**Data for processing**

------------

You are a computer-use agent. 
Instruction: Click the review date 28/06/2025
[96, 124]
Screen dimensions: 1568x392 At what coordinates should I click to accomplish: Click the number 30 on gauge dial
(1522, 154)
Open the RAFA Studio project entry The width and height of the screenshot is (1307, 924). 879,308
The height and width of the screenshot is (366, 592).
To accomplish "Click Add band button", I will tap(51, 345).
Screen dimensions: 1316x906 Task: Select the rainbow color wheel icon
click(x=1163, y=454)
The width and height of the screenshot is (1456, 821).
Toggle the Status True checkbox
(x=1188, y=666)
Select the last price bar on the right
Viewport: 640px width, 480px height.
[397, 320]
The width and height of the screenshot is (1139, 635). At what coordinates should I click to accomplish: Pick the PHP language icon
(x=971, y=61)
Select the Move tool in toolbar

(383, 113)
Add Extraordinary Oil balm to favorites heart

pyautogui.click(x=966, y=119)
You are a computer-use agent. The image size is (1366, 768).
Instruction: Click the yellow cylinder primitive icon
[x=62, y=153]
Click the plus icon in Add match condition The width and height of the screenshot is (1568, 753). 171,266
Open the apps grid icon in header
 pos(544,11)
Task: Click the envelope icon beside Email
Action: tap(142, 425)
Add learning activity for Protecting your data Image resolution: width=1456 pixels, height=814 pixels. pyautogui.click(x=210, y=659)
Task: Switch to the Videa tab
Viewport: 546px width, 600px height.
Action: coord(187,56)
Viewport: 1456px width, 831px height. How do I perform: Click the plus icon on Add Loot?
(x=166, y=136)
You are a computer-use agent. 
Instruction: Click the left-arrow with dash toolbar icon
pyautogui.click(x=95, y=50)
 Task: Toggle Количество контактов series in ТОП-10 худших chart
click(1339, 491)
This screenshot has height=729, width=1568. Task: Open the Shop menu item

------------

**What the task asks**
Reproduce the data starting at the line that contains "Screen dimensions: 1316x906" and ending with the final line of the data, substituting "add icon" for "plus icon" and leaving everything else unchanged.

**Task answer**
Screen dimensions: 1316x906 Task: Select the rainbow color wheel icon
click(x=1163, y=454)
The width and height of the screenshot is (1456, 821).
Toggle the Status True checkbox
(x=1188, y=666)
Select the last price bar on the right
Viewport: 640px width, 480px height.
[397, 320]
The width and height of the screenshot is (1139, 635). At what coordinates should I click to accomplish: Pick the PHP language icon
(x=971, y=61)
Select the Move tool in toolbar

(383, 113)
Add Extraordinary Oil balm to favorites heart

pyautogui.click(x=966, y=119)
You are a computer-use agent. The image size is (1366, 768).
Instruction: Click the yellow cylinder primitive icon
[x=62, y=153]
Click the add icon in Add match condition The width and height of the screenshot is (1568, 753). 171,266
Open the apps grid icon in header
 pos(544,11)
Task: Click the envelope icon beside Email
Action: tap(142, 425)
Add learning activity for Protecting your data Image resolution: width=1456 pixels, height=814 pixels. pyautogui.click(x=210, y=659)
Task: Switch to the Videa tab
Viewport: 546px width, 600px height.
Action: coord(187,56)
Viewport: 1456px width, 831px height. How do I perform: Click the add icon on Add Loot?
(x=166, y=136)
You are a computer-use agent. 
Instruction: Click the left-arrow with dash toolbar icon
pyautogui.click(x=95, y=50)
 Task: Toggle Количество контактов series in ТОП-10 худших chart
click(1339, 491)
This screenshot has height=729, width=1568. Task: Open the Shop menu item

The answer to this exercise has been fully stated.